AtheneNoctua Sun 21-Jun-09 15:00:14

I would say keep the current girl if you could give the other one resonable notice of a change of plans. But, if I understand correctly, she is due to start 9th July. And I'm afraid I think that is unreasonably short notice for someone who is coming from literally the other side of the world and her ability to come here obviously is dependant on being able to live/work in your house.

If you could give her a couple months notice (one month to find another job, one month to get affairs in order for that job) then I think you could reasonably back out. But, now it would be only 2-3 weeks notice. Seems unfair.

catepilarr Sun 21-Jun-09 15:31:11

she is not coming from the other side of the world, is she?

Totallyfloaty35 Sun 21-Jun-09 21:32:57

She is Polish,im aware i have to decide quickly and of course i would refund her ticket if i did not go with her.However the thought of doing that to her makes me feel super guilty,but my dds are begging me to keep current girl.

DadInsteadofMum Sun 21-Jun-09 21:58:06

Would you put a stranger ahead of your kids?

Brutal decision but that is the question I would be asking myself

Can you employee incoming AP for a week or two while she finds a new family? She wouldn't be out of pocket or have to change her dates. (and having just been through overlap week between new and old AP having two around makes life really easy!)

Squiffy Sun 21-Jun-09 22:05:05

You have my complete sympathy as I know how much of a pain it is to train up new AP's and how you never know how it will work out.

But, TBH, I morally couldn't cancel the other girl at such short notice. This year there are so many more people trying to find work as AP's (especially the Spanish - the market there is so pear-shaped that it seems half the University population is trying to come over here), I think your Polish girl will struggle to get something else at this late stage.

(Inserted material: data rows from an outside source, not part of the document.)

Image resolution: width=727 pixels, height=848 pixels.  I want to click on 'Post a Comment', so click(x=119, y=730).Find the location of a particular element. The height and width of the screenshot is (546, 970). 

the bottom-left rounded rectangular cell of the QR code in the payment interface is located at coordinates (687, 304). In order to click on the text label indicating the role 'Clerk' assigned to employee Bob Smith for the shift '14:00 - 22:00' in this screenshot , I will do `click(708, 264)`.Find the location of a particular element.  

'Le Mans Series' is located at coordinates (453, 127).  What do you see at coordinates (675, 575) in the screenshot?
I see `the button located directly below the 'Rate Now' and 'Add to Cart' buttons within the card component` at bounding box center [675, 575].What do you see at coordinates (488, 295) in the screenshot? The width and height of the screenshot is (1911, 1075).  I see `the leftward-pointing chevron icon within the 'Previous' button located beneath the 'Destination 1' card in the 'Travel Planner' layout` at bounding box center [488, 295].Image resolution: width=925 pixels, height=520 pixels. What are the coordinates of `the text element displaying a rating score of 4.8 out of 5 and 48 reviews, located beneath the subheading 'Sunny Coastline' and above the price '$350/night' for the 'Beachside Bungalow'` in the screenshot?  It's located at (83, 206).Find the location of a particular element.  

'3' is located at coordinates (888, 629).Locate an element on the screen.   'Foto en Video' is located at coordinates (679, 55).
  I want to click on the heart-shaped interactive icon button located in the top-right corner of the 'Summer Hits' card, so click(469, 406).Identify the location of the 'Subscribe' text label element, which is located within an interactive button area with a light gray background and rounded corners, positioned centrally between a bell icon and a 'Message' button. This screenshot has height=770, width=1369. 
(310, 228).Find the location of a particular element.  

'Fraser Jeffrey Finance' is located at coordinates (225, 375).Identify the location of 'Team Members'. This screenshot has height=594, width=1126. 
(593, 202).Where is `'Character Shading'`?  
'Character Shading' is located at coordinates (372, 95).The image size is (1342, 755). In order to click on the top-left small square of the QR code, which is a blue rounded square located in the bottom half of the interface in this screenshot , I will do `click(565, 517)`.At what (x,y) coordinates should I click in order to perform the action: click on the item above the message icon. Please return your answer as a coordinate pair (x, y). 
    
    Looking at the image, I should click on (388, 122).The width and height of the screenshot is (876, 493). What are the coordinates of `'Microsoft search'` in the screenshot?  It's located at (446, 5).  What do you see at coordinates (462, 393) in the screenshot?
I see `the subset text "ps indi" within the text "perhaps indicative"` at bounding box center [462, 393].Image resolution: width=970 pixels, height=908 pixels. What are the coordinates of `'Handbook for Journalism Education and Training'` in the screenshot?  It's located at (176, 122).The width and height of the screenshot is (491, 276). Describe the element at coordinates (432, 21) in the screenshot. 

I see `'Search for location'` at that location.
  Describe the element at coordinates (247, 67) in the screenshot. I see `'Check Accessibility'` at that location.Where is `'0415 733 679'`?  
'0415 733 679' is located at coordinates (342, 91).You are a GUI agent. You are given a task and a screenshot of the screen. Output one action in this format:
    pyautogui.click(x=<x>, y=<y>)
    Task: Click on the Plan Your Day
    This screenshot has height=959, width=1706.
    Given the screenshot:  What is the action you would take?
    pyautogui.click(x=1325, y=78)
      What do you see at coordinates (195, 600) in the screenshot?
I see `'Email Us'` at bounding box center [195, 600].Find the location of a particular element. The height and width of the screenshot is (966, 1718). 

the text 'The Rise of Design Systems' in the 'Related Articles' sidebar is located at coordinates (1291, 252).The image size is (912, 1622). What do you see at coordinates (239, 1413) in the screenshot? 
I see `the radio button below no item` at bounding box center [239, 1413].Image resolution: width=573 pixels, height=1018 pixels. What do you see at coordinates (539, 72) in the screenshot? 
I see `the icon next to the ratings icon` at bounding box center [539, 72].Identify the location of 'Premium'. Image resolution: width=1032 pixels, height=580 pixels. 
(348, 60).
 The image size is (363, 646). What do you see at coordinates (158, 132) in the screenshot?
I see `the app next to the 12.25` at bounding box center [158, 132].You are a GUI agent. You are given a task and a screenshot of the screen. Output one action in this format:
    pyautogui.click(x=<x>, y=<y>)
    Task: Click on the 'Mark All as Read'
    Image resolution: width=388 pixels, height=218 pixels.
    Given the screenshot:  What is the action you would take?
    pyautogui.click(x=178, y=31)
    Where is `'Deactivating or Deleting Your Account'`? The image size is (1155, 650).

You could of course phone the Polish girl and ask her outright if she had any other offers which she might be able to take up, and explain that your current AP wants to stay on. you never know, she might be able to make other plans so everyone would be happy. If not though I think you would need to honour your offer.

Anyway, I will watch this thread; my new AP arrives Tuesday and you never know how it will turn out.....I will let you know if I need an urgent replacement!!!!